Hawkins did not write or play on the album but joined the band before it was released in May 1997.
Rodesney said he never tried to emulate Hawkins’ actual drumming but that he did always strive to achieve his power, energy and execution. Hawkins’ presence and attack could not be overlooked, he said.
Outside of his drumming, Rodesney said Hawkins always came off as genuine and a true friend. He just seemed like the guy you would want to grab a beer with, Rodesney added.
“I don’t know how you begin to deal with a loss as a friend, let alone in the future when the bridge is to be crossed to replace somebody like that,” Rodesney said, recounting his reaction to Hawkins’ death. “I just teared up.”

Dani Carter, 44, the self-proclaimed biggest Foo fan in Long Beach, said she initially could not believe the news of Hawkins’ death was real. However, she was reading the announcement on the band’s official Instagram, she said, so reality set in quickly.
“My heart sank. I read it a good 17 times,” Carter said. “Then I just burst into tears. I lost it. There was a part of me that truly thought I was going to wake up and it didn’t really happen.”
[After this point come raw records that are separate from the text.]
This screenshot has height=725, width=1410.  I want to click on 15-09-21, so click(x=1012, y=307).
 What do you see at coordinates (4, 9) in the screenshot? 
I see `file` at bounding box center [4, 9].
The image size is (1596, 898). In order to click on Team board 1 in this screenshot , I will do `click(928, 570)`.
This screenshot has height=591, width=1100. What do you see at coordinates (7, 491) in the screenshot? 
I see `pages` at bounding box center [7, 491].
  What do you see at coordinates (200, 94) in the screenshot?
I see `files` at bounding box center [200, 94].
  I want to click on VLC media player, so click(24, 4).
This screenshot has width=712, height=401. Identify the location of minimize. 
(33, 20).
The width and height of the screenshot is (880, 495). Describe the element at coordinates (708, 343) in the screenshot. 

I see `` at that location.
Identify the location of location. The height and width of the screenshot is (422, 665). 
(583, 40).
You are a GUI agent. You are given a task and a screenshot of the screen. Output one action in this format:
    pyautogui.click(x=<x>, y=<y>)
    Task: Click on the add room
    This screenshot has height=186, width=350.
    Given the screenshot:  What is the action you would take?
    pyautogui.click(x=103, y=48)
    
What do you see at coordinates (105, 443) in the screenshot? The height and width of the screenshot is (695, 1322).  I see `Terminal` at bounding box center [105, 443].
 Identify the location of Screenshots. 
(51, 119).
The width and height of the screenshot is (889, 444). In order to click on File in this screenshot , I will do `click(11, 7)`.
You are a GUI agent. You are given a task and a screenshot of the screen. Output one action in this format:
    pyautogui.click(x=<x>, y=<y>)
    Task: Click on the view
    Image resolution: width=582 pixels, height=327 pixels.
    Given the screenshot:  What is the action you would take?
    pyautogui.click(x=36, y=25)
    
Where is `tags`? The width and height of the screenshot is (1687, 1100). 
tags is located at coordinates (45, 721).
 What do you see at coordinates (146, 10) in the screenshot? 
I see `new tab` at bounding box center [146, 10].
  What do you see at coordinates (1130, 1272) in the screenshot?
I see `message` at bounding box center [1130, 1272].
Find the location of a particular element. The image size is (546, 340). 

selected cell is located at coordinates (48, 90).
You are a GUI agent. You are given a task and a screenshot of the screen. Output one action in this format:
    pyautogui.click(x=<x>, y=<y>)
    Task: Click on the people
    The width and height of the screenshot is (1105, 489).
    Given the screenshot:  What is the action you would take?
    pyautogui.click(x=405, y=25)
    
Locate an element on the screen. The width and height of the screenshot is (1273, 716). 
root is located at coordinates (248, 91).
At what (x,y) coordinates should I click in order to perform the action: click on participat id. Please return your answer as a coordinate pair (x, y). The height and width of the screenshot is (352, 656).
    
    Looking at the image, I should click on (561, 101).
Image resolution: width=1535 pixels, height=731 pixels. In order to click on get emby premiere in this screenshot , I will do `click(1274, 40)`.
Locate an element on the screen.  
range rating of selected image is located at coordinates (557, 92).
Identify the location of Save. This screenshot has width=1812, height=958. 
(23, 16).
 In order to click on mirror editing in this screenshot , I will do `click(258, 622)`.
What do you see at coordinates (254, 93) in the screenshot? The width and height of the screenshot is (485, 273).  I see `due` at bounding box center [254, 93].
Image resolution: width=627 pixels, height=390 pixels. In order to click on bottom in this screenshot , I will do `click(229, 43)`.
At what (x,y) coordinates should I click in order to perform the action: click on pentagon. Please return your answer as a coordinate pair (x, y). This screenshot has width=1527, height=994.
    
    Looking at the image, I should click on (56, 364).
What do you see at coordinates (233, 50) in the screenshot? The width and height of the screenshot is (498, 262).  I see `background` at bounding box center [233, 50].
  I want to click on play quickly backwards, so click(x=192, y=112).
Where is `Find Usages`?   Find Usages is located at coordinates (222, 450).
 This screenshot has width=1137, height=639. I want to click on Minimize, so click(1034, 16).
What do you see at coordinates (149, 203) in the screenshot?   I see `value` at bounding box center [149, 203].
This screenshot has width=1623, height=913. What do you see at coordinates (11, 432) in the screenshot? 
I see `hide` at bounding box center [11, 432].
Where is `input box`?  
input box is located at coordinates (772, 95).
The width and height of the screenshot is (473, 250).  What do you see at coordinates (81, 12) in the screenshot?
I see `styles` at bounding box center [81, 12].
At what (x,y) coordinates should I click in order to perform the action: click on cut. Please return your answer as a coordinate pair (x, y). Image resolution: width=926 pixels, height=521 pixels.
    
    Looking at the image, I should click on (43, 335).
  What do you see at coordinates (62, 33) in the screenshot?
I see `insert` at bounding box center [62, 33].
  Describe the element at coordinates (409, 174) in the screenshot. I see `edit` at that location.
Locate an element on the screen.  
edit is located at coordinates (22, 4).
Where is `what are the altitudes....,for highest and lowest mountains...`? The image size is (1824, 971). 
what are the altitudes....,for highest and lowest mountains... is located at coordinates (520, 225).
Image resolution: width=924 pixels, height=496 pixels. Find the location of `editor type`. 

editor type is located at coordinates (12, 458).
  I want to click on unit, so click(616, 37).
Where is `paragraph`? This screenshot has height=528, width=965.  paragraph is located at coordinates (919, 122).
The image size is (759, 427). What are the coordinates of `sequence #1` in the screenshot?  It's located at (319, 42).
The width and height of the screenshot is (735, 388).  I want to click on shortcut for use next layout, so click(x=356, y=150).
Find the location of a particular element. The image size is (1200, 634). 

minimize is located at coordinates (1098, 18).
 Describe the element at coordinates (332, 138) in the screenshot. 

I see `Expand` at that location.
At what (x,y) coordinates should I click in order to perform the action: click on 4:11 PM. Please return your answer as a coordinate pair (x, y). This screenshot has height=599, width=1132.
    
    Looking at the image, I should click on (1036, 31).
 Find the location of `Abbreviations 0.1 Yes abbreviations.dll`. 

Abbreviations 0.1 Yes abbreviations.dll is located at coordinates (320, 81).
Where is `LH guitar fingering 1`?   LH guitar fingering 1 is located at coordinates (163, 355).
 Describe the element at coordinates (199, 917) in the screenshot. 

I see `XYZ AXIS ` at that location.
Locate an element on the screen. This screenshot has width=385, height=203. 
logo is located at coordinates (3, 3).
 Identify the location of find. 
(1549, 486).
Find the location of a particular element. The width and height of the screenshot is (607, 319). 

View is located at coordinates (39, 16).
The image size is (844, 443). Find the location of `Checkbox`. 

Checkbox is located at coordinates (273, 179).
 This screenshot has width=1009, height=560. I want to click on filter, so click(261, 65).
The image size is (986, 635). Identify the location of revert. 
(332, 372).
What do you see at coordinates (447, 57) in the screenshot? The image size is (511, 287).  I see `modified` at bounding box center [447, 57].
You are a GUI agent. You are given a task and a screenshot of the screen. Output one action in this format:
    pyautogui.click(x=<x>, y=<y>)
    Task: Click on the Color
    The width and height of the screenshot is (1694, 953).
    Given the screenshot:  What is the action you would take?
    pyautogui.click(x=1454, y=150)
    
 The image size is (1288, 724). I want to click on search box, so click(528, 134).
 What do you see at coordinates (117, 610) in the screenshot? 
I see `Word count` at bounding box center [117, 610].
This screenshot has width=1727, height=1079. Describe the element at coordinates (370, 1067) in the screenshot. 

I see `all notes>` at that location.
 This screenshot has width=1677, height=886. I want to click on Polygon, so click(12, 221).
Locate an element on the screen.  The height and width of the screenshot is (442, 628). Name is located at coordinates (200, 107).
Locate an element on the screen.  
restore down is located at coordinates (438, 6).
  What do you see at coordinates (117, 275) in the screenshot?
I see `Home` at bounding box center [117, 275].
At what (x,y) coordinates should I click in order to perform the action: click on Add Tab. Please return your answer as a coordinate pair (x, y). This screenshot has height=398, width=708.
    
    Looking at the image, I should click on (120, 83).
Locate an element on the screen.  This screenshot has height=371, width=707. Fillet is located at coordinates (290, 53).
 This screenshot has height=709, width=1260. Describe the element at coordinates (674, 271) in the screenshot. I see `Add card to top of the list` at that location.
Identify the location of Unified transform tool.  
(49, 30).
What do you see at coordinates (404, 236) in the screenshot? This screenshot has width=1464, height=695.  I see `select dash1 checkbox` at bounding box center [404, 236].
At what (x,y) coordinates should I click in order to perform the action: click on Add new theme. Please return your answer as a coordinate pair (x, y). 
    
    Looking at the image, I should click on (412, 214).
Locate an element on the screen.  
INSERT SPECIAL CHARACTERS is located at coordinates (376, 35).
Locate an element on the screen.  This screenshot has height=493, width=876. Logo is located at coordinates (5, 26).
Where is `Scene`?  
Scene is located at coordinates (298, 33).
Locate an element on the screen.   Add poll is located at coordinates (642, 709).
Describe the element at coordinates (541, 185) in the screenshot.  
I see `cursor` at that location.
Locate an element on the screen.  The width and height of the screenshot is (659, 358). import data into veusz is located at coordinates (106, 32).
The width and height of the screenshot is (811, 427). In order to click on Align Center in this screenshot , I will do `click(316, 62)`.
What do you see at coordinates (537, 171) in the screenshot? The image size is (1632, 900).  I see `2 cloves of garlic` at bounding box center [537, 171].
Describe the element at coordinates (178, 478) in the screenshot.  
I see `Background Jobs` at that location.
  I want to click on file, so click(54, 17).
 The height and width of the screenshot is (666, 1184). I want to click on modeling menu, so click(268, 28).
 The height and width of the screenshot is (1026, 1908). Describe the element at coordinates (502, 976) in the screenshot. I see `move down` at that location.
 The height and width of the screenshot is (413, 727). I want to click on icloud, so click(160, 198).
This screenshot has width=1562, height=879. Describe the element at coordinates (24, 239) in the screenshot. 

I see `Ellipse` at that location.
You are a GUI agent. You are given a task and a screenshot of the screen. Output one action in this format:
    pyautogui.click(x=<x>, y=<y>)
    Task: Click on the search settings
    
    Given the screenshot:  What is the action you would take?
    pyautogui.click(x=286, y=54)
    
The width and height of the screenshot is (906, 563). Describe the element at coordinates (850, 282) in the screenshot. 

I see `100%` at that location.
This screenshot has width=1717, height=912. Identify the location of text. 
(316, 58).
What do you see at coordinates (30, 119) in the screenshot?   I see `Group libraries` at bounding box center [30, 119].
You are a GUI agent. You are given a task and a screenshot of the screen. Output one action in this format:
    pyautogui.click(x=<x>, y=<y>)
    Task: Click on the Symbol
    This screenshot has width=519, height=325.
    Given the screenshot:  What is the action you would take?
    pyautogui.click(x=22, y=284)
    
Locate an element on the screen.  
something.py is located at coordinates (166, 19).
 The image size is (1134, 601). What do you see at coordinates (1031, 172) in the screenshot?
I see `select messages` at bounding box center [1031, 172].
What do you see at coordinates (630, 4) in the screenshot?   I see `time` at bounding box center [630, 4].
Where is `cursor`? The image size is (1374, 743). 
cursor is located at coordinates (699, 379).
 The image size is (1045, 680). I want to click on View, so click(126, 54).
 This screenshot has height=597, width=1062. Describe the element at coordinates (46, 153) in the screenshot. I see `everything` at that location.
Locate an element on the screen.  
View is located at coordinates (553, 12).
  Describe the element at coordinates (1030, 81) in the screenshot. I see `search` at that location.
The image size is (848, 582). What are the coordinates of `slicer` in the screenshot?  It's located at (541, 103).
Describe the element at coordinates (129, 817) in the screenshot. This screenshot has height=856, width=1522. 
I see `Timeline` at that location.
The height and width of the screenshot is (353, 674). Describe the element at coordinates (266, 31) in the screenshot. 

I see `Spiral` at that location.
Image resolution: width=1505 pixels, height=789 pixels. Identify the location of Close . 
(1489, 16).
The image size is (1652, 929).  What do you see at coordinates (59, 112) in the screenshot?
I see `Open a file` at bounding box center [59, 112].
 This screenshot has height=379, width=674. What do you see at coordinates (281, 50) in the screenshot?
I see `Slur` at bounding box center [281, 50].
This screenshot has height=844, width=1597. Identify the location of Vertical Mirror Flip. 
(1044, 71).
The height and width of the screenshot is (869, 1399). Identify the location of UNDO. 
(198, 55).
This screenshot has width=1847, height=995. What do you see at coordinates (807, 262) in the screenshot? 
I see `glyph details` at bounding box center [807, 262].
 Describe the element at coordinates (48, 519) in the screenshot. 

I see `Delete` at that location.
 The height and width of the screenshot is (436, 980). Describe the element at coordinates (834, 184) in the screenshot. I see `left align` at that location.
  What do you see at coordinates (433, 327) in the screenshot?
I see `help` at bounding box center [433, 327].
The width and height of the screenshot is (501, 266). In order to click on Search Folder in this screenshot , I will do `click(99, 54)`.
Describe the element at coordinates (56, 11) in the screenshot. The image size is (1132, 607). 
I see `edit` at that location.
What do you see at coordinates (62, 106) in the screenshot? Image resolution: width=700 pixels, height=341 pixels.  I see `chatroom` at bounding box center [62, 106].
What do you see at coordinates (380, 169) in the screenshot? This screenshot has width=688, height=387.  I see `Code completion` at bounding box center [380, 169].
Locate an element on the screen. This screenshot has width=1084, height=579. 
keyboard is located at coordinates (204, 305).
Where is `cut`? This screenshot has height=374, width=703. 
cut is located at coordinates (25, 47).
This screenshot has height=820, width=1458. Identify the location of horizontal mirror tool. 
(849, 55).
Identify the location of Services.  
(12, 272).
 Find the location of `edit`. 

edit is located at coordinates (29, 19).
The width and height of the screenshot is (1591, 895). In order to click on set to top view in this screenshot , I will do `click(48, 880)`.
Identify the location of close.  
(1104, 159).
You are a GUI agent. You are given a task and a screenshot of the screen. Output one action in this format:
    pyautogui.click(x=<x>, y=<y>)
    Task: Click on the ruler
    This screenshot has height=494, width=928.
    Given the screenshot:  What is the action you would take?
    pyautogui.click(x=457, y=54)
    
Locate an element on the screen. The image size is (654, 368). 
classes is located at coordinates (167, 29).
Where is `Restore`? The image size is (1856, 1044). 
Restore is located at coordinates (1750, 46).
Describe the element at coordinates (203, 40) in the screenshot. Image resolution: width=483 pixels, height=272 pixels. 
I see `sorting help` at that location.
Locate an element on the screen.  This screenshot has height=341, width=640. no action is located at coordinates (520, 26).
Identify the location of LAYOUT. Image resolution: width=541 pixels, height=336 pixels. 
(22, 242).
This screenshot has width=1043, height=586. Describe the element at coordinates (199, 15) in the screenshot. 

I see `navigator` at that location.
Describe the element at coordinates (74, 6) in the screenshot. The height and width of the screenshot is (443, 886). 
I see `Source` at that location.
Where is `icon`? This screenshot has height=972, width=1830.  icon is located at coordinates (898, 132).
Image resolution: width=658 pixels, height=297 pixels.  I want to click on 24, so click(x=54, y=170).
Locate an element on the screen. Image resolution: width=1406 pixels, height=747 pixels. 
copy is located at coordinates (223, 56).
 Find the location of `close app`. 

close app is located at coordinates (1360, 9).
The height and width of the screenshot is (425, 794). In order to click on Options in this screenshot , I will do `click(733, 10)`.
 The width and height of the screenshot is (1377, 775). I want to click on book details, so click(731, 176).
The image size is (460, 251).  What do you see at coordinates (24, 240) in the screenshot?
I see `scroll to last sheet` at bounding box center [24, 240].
The Foo Fighters formed in 1994 and its debut, self-titled album was released in 1995, the same year Carter graduated from high school and moved away for college. She instantly connected with the band’s music, she said, and went to every show she could.
Since then, she has attended well over 100 Foo Fighters shows, including the Aug. 26 performance at the Forum and the 2011 Fingerprints set, the latter of which she slept on the sidewalk to score a ticket, she said. Over the years, Carter said she built a relationship with the band members—having long conversations, hanging out back stage and even once bowling with the group—a relationship that she said has gotten her through the lowest points of her life.
“This is the end of an era,” Carter said through fresh tears. “I expected another two decades with him and now it’s done. It just ends so quickly and so suddenly.”